Samples were analyzed using a Dionex UltiMate 3000 ultra-HPLC (UHPLC; Thermo Fisher) system equipped with a reversed-phase Acclaim organic acid (OA) column (5 μm, 120 Å, and 4.0 by 250 mm). A total of 8 μL of each sample was injected, and separation was achieved using a 32-min isocratic instrument method (1.0 mL/min and 30°C) employing Na₂SO₄ (100 mM and pH 2.6) as the mobile phase. The column was allowed to equilibrate for 8 min prior to sample injection. Absorbance was monitored at 210 nm to identify compounds with a carboxylic acid functional group. Chromatograms were processed using Dionex Chromeleon 7 (Thermo Fisher) chromatography data system. Cobra Wizard was used to reproducibly identify and gate peaks of interest.

Isolation and genome sequencing of butyrate-resistant mutants.
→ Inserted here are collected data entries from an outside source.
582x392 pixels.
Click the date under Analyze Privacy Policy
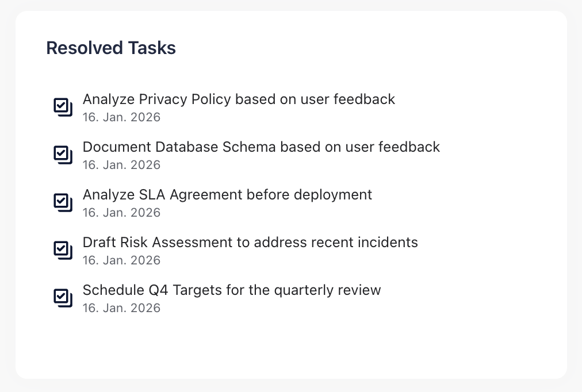(121, 117)
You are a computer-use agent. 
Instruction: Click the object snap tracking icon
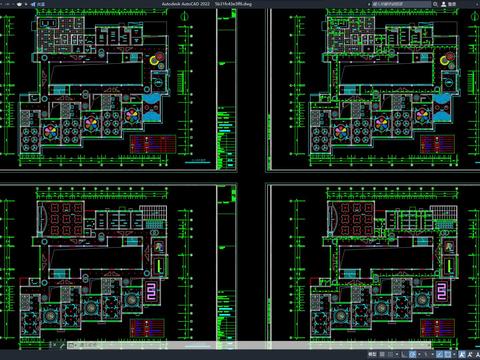click(440, 354)
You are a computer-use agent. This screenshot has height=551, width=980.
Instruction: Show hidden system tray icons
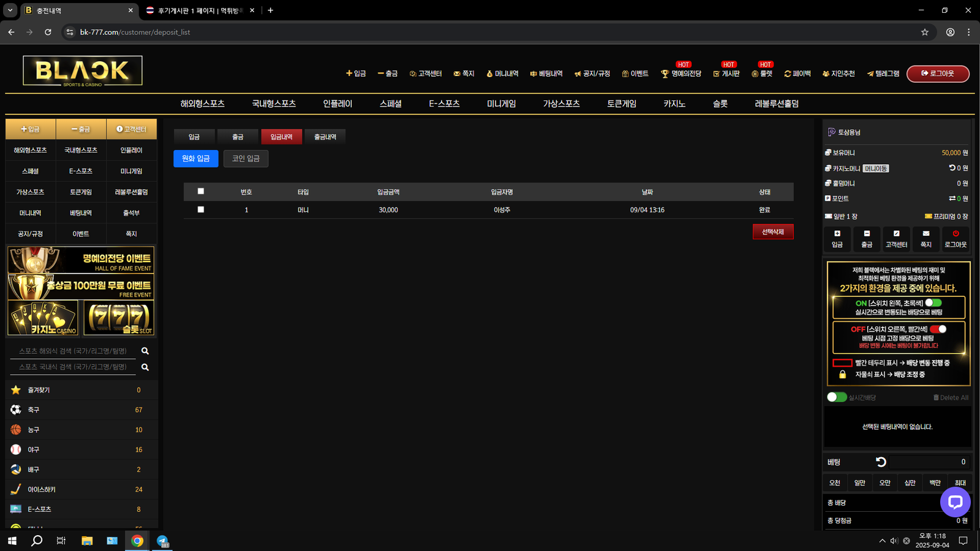pyautogui.click(x=882, y=541)
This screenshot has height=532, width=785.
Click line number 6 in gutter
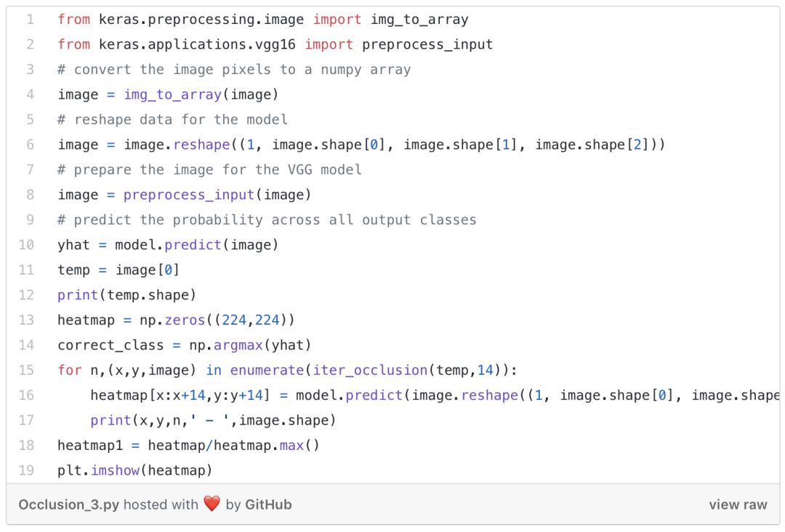30,145
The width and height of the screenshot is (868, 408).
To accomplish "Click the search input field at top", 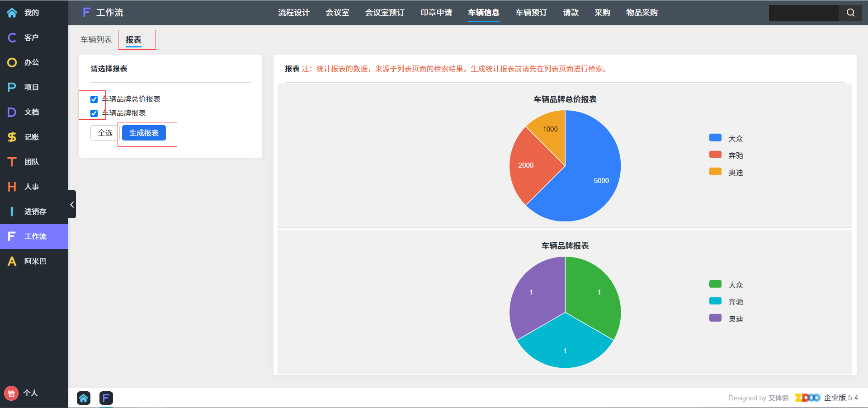I will [803, 13].
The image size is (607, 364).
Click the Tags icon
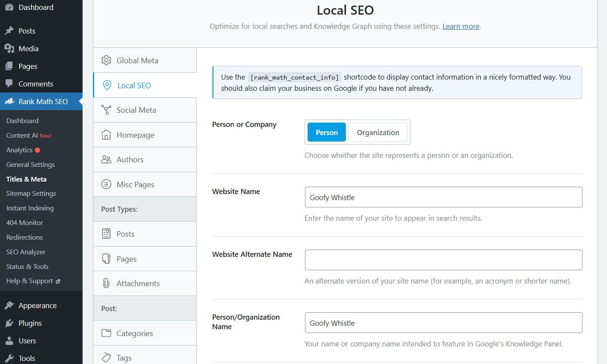pos(106,358)
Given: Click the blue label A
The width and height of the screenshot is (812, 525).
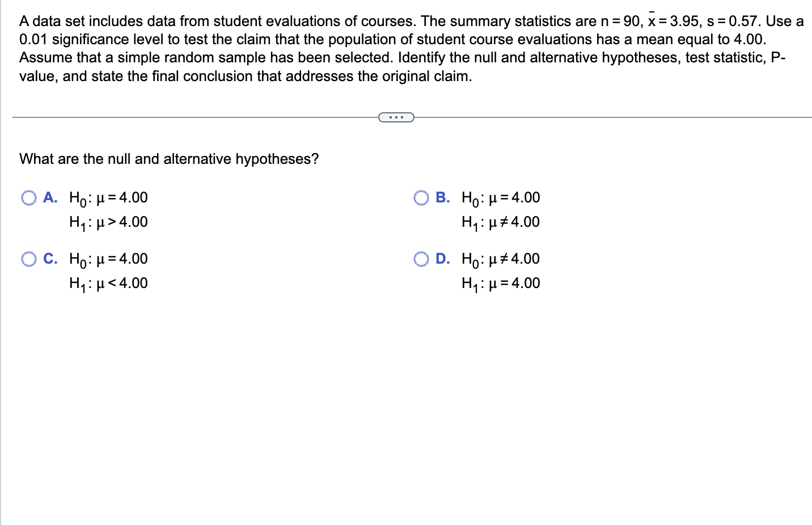Looking at the screenshot, I should click(50, 198).
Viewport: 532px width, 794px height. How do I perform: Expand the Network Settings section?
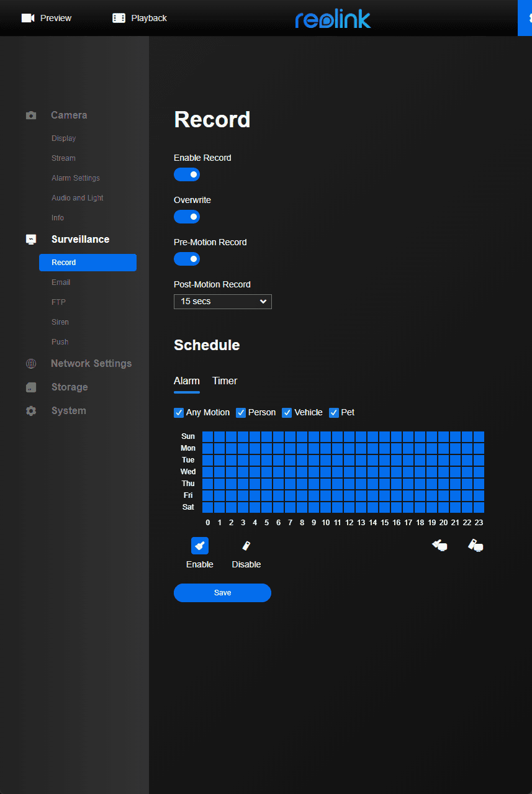coord(91,364)
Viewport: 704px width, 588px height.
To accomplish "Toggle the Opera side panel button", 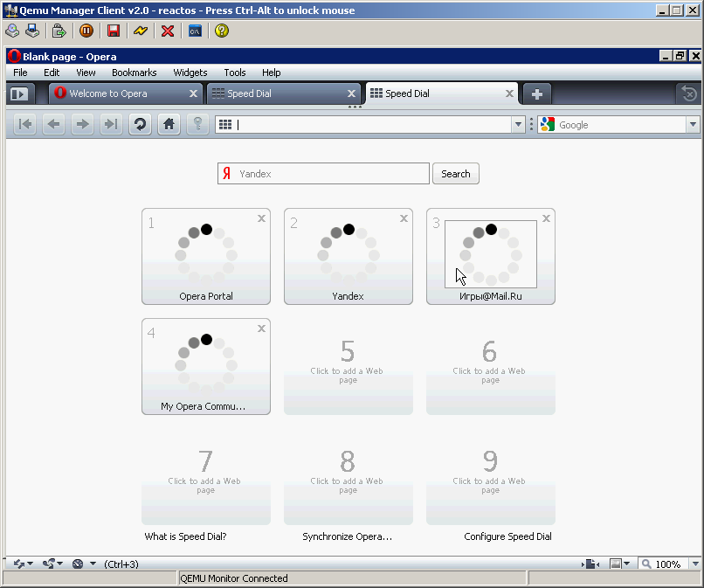I will click(18, 93).
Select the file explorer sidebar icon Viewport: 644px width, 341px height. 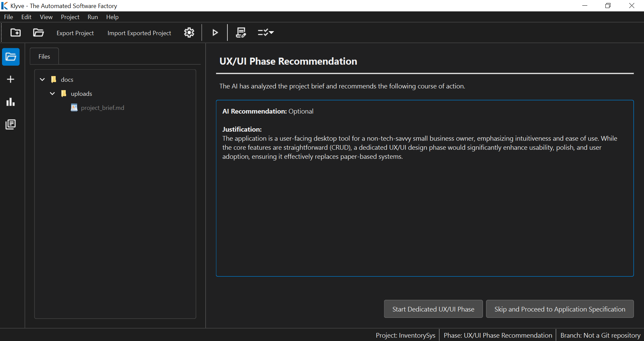(11, 57)
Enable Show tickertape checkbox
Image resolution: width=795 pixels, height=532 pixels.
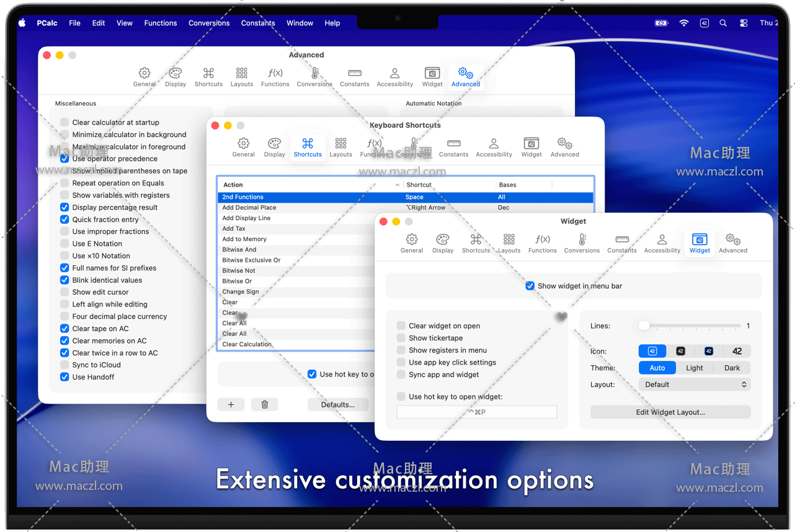[401, 338]
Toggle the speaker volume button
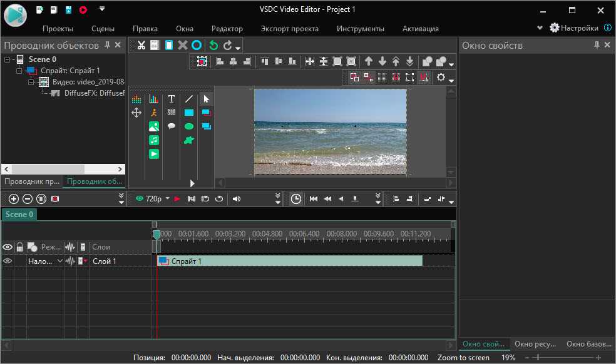The image size is (616, 364). click(x=237, y=199)
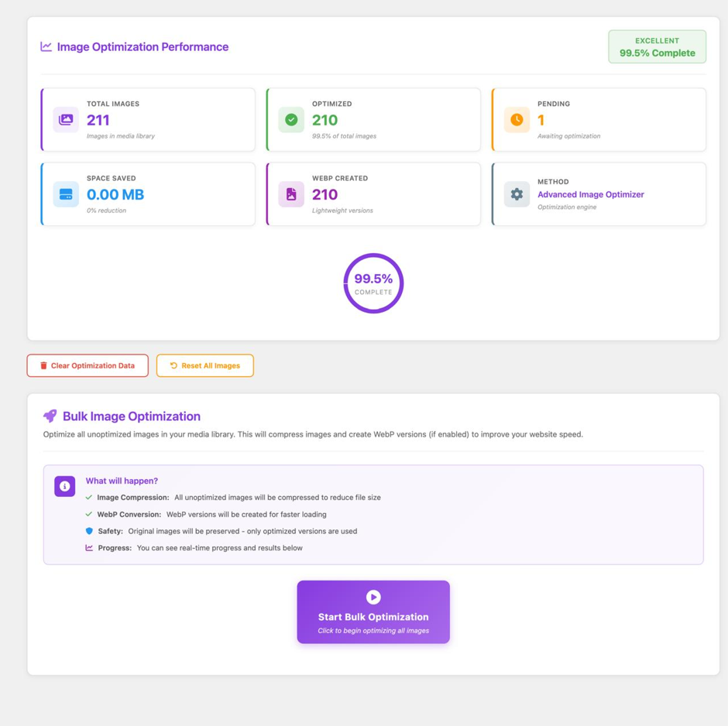Click the rocket icon beside Bulk Image Optimization

tap(50, 416)
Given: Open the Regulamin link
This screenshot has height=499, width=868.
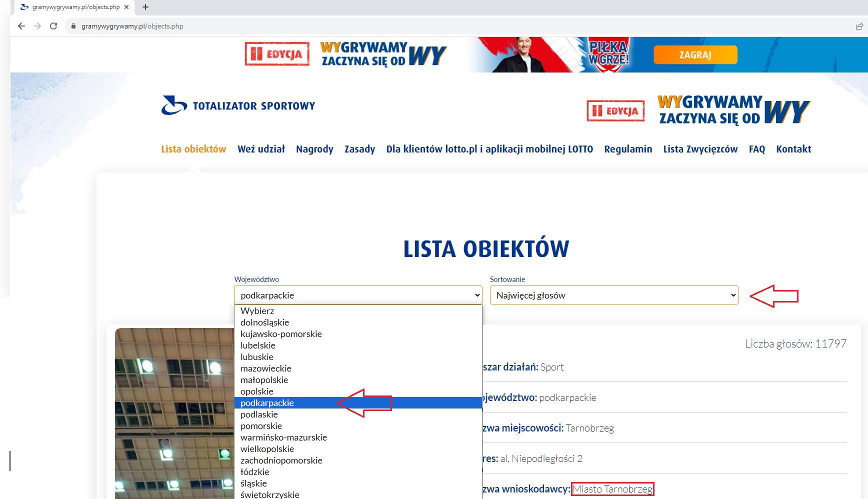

The ΔfadX mutant was grown for 24 h in LB, serially diluted, plated onto LB supplemented with 200 mM sodium butyrate, and incubated overnight at 37°C. Four large colonies were restreaked onto the same media to confirm their ability to grow in the presence of butyrate. Genomic DNA was then isolated from our S. aureus USA300 LAC isolate and butyrate-resistant mutants using the PowerSoil Pro kit (Qiagen; 47014). Overnight cultures were pelleted and suspended in 200 μL of an enzymatic lysis buffer (20 mM Tris-HCl, 2 mM EDTA, 1.2% [vol/vol] Triton X-100, and 20 μg/mL lysostaphin) for 30 min at 37°C. Lysates were transferred to Power Bead tubes, and the manufacturer’s protocol was followed with no further alterations. Genomic DNA was processed and sequenced on the Illumina MiSeq platform at the Microbial Genome Sequencing Center (MiGS; Pittsburgh, PA). Raw paired-end fastq files were imported into Geneious v.2022.0.1 and trimmed for quality using BBDuk with the following settings: Set ORDERED to true, k = 27, mink = 6, maskMiddle=true, hamming distance = 1, right-ktrimming using 1 reference, quality-trimming both ends to Q30. Trimmed reads for our USA300 isolate were mapped to the S. aureus subsp. aureus USA300_FPR3757 reference genome (GenBank accession no. CP000255) using the Geneious Mapper on medium-low sensitivity with a minimum mapping quality of 20 and only mapping reads whose pair mapped appropriately nearby. The assembled USA300 genome was then used as the reference against which reads from the butyrate-resistant mutants were mapped using the same quality trimming and mapping strategy detailed above. Putative single-nucleotide polymorphisms (SNPs) and indels were detected using the “Find Variations/SNPS…” function within Geneious, requiring the occurrence of the variation in >90% of reads, with a minimum of 10 reads.

Data availability.

Raw sequences were deposited at NCBI Sequence Read Archive (SRA) with the BioProject identifier (ID) PRJNA798706.